If a dog can't respond promptly to recall it should be illegal for it to be off lead in public. Any dog owner who objects is admitting they can't control their pet.

LolaSmiles · 24/07/2020 13:21

Everyone who is scared of dogs has a damned good reason in their history.
Yes, but not all of those reasons stem from a dog being aggressive.

The reason I spent years terrified of dogs was because I had a relative of the hysterical persuasion that some have shown on here. As a child every dog was branded as a scary dog or out of control if they were running around. I remember being yanked by the arm out the way of dogs who were showing no interest in us at all, or pulled into doorways if a dog passed on lead. Nobody taught me how to read dogs or establish the difference between friendly and wary behaviour. Nobody taught me how to approach dogs or behave around them. There was no reasonable assessment of a situation or appraisal of the risk, just a blanket 'ooh scary dog'.

The result was a fear that left me frozen to the spot if I saw a dog that was 'too close', but too close was actually nowhere near me. Those relatives passed their hangups onto me and my siblings and it's only in adulthood we've got over it because we've had friends and partners who have had dogs.
As a dog owner now I have real issues with people who pass their hangups onto their children and want to police the perfectly legal actions of others based on their hangups. There's space in society for everyone to do their thing.

OuiOuiKitty · 24/07/2020 13:44

LolaSmiles for sure this is a problem. I see it all the time when I'm out with my 2 dogs. When we are near people I have them on the lead, we stay minding our business and give as much space as we can. My dogs don't care about other people, one of them actively avoids going anywhere near people, they just trot along looking for their next lamppost to sniff and people still pull their kids away, tell them to watch out, be careful, holding them close. It's 2 pugs lumbering along, not big scary looking dogs. These parents are doing their kids no favours teaching them to be afraid of every dog that goes within 10 metres of them. Just ignore us and we will ignore you.

SayNotoArtificialLipids · 24/07/2020 14:53

I saw this on a dog trainer's FB page.

To be utterly exasperated with the ‘but she’s really friendly’ dog owners out there
crosseyedMary · 24/07/2020 17:18

I'm not especially scared of dogs I just dont want to be inconvenienced by them, to me they are just pests, like rats or seagulls.

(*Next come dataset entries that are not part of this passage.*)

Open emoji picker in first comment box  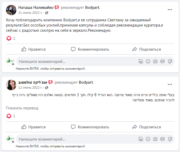[x=148, y=62]
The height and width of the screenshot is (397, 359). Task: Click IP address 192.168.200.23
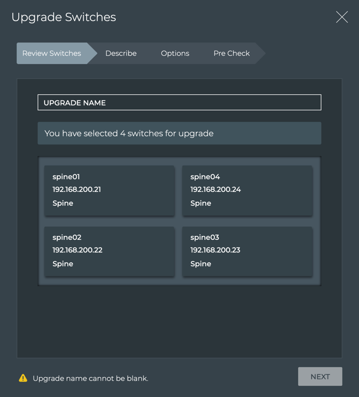pyautogui.click(x=215, y=250)
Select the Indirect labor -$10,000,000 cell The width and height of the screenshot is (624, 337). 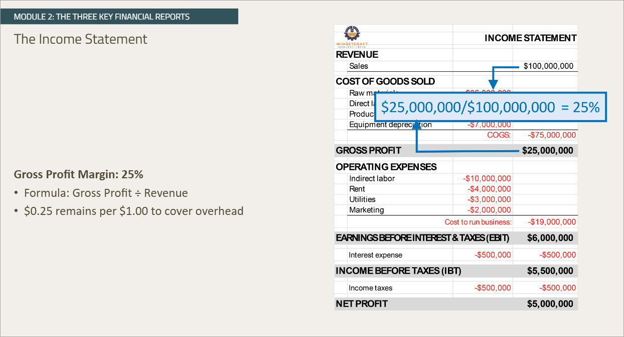(487, 178)
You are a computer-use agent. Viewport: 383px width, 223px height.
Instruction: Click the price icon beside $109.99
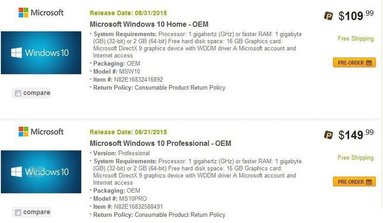(x=329, y=16)
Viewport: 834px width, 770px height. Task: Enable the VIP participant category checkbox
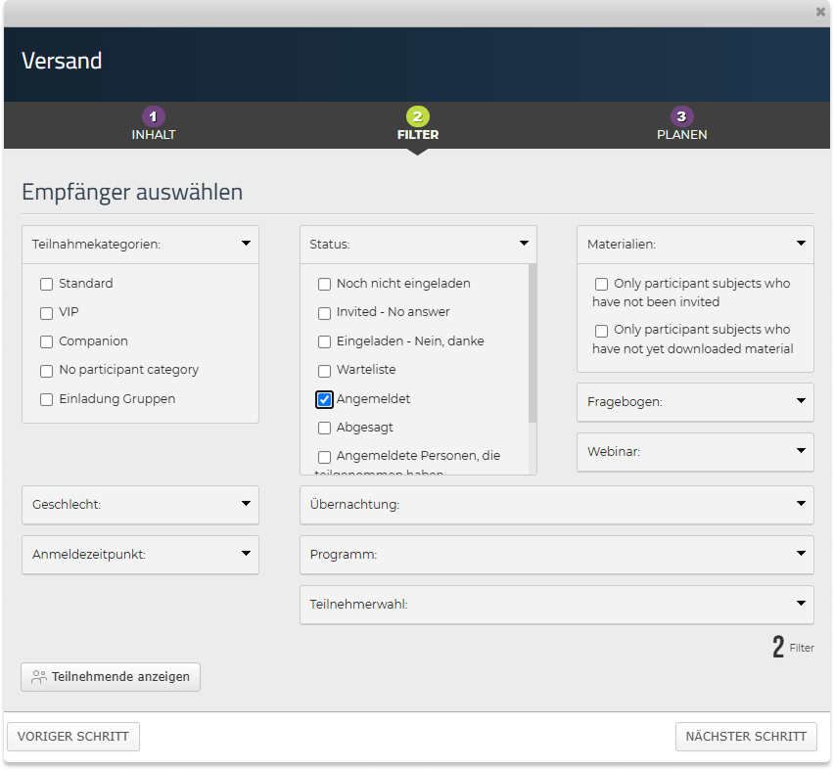46,313
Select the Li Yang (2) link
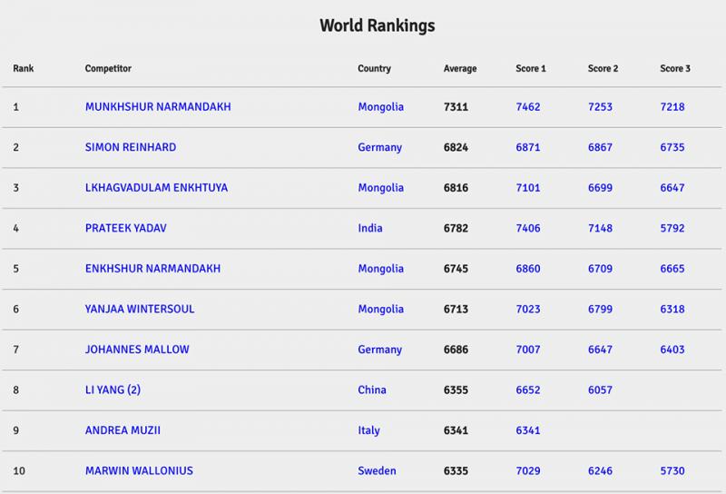 coord(113,390)
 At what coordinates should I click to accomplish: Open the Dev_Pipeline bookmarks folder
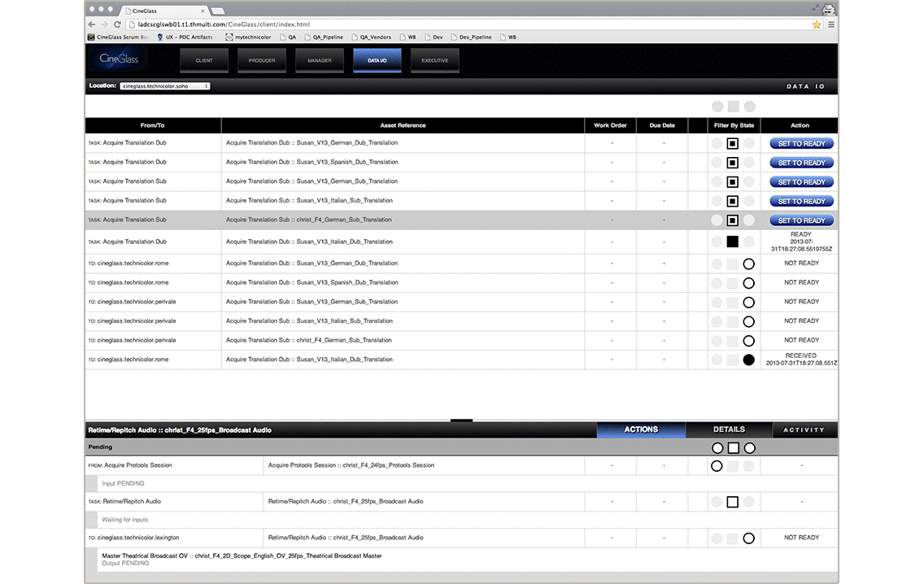coord(476,37)
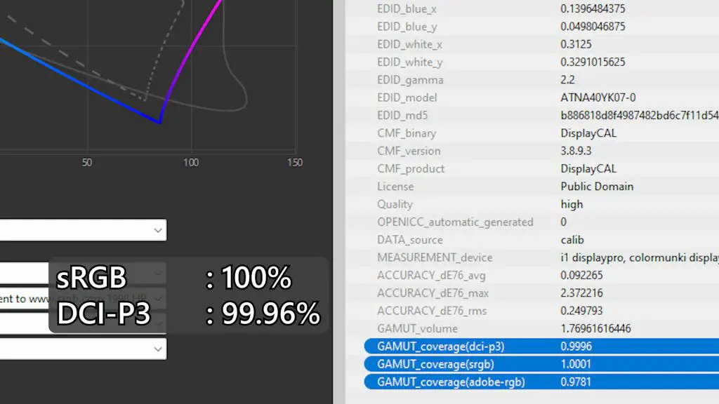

OchonAgusOchonO · 24/07/2020 17:54

@FinnegansWhiskers - but I have yet to meet anyone quite as batshit as Mrs Goggins 🙄

I don't know. There are a few other candidates here. There are some who are incensed at my suggestion that all users of public areas should treat one another with respect and consideration. Apparently, the onus, out of all users of these areas, is only on dog owners. For all other inconsiderate behaviour, it's up to the irritated to avoid the irritating.

And those mortally offended at the suggestion that parents should control their children's behaviour because it's comparing children to dogs.

Then there was the really bizarre post suggesting dog owners get some sort of weird kick out of dog poo.

Mittens030869 · 24/07/2020 18:45

Then there was the really bizarre post suggesting dog owners get some sort of weird kick out of dog poo.

That really is batshit. It's like suggesting that parents want to have DC because they get a kick about changing nappies when they're babies and toddlers.

The reality is that people put up with the less pleasant part of having dogs/DC, because they think the good parts outweigh the less pleasant aspects like dealing with poo.

flashbac · 24/07/2020 18:52

This thread is about dogs and their inconsiderate owners. It's not about inconsiderate people in general. If you want to moan about hating children and joking (?) about rather shooting a child rather than a dog then start another thread instead of derailing this one. Control your dogs people. We don't care if it's being 'friendly'. I don't want to play.

august11 · 24/07/2020 18:58

The OP is not being unreasonable. Some people should not have dogs in my opinion.